Excerpted text:
Introducing Eat: A New Terminal Emulator for Emacs

November 25, 2022

Several hours ago, I published Eat on Codeberg. Eat stands for "Emulate A Terminal." As the name suggests, it's a new terminal emulator for Emacs.

How It Started

I have used all three terminal emulators that I know to exist. These are Term, Coterm and Vterm. I don't like Term's keybindings in char mode, and it sometimes messes up thing when in line mode. Coterm is great, but I'm not a Shell mode fanboy, so that also doesn't fit for me. Vterm is a fully-featured terminal powered by libvterm, but still I don't like Vterm. Perhaps that because it doesn't have a char mode by default, or maybe something else that I don't know myself.

So I started writing Eat. At first it was really just for fun project. But, as I implemented more and more things, I found that Eat is actually a bit faster than the other terminal emulator written in Emacs Lisp, despite I didn't wrote Eat with performance in mind. So, I started to take it seriously and optimized as much as I can. I also tried to make the terminal emulation code as much reusable as possible.

Features

Eat's main feature is Eshell integration. I use Eshell as my primary shell, so I kept the terminal emulation code reusable to implement a terminal in Eshell. As the terminal emulation code is shared, both Eat's own terminal UI and Eshell integration has same features despite the UIs being different.

Collected data:

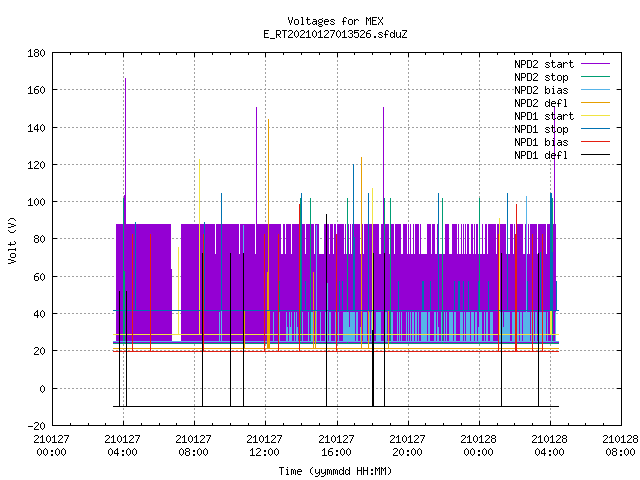Click the 210128 00:00 x-axis tick label
The height and width of the screenshot is (480, 640).
[478, 445]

Exercise details: In the Eat announcement, what does the name "Eat" stand for?

Response for this exercise: "Emulate A Terminal."